Task
Begin at the line below that has "The image size is (698, 409)." and stop after the line that has "Given: Delete the Split Documents step". Please restate only those lines, word for word.

Supplied material
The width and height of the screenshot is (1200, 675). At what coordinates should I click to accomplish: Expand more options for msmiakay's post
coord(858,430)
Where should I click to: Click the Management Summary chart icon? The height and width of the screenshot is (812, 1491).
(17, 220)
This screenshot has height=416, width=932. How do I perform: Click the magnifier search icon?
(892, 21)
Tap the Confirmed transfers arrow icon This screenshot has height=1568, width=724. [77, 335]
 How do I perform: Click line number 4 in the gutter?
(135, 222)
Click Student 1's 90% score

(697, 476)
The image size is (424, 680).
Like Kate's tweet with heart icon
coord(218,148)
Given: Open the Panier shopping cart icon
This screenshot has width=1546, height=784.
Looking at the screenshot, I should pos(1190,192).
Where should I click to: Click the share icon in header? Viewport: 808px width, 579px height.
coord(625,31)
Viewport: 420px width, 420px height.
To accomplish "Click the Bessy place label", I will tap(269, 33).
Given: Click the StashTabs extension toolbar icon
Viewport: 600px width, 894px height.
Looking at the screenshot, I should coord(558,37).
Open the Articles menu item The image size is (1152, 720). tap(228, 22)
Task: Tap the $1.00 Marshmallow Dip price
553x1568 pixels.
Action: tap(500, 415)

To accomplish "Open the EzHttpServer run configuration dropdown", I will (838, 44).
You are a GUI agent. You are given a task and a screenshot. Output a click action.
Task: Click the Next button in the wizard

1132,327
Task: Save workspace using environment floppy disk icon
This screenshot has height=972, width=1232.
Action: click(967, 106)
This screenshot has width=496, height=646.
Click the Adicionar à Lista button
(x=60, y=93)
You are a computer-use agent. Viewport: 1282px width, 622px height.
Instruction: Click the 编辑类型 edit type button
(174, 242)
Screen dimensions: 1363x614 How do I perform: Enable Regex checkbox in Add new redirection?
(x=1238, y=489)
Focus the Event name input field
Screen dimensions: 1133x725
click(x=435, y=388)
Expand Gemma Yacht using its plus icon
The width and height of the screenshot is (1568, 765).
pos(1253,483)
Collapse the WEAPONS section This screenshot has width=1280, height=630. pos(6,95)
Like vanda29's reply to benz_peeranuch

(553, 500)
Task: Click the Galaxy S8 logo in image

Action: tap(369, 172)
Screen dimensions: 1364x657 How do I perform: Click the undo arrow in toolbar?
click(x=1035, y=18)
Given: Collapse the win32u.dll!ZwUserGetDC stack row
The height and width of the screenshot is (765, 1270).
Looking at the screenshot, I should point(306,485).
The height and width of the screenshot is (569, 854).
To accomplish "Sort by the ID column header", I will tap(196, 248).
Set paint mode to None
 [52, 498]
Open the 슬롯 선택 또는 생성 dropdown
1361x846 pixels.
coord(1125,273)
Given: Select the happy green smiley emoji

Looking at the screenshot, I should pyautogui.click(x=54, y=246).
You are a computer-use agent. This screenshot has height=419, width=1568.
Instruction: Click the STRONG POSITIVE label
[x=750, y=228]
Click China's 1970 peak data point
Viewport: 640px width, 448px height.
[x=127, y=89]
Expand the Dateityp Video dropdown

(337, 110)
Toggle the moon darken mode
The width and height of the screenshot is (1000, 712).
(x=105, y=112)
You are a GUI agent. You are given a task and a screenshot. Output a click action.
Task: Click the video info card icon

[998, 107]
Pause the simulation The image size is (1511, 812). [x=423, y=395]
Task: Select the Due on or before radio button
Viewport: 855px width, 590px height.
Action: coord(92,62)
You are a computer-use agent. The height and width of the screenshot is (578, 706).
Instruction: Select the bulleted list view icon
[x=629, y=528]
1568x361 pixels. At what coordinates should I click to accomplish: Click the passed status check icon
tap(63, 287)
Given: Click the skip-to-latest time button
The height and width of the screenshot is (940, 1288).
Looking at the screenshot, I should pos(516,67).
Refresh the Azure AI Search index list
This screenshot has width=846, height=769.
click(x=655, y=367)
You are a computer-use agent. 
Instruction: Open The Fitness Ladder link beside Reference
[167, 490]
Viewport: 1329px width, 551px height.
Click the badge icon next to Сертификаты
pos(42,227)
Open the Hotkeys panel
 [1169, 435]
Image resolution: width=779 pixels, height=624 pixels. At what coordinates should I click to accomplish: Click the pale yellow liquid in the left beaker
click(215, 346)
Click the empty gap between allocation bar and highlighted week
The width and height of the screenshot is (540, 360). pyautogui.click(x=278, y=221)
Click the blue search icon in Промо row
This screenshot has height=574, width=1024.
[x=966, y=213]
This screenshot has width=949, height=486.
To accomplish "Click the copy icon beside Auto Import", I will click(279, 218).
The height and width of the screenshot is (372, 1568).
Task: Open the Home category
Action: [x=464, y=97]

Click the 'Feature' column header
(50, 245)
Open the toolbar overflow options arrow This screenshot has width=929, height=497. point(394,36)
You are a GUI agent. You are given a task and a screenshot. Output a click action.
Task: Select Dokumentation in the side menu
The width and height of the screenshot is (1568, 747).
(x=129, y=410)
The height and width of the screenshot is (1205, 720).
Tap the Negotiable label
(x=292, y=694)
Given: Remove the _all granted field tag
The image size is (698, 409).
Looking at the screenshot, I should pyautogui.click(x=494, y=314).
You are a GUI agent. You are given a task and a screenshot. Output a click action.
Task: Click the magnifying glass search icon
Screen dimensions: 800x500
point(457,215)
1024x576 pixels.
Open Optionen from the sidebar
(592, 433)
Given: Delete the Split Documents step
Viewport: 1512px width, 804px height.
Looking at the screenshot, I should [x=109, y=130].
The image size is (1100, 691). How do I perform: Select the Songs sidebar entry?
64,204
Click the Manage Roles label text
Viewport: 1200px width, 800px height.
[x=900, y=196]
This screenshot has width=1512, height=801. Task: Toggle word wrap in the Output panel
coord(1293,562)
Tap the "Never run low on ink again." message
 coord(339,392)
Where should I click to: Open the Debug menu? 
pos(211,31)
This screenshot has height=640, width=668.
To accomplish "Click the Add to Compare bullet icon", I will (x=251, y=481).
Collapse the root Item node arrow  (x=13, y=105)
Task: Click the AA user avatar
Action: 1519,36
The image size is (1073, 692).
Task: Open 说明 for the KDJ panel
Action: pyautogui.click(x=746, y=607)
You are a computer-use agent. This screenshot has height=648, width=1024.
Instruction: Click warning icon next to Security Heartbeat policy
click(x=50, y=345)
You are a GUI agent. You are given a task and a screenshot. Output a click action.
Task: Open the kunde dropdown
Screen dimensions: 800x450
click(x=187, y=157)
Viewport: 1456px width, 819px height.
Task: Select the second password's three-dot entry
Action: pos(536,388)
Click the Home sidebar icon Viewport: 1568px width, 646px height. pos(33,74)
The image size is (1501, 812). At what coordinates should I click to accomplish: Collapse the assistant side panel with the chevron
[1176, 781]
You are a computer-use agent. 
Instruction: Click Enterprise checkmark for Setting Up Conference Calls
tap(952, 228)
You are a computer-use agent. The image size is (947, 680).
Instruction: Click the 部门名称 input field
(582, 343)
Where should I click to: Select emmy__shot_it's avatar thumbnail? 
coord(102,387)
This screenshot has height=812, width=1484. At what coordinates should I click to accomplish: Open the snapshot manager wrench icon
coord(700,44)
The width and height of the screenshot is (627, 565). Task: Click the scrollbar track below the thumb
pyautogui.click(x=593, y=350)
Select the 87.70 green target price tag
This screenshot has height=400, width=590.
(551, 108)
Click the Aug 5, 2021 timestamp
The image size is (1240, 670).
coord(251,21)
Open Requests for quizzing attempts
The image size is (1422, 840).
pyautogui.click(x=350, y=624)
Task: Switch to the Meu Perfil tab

Your response
The image size is (698, 409).
Looking at the screenshot, I should pyautogui.click(x=494, y=314).
You are a GUI agent. You are given a task and a screenshot. Output a click action.
Task: Click the magnifying glass search icon
Screen dimensions: 800x500
point(457,215)
1024x576 pixels.
Open Optionen from the sidebar
(592, 433)
Given: Delete the Split Documents step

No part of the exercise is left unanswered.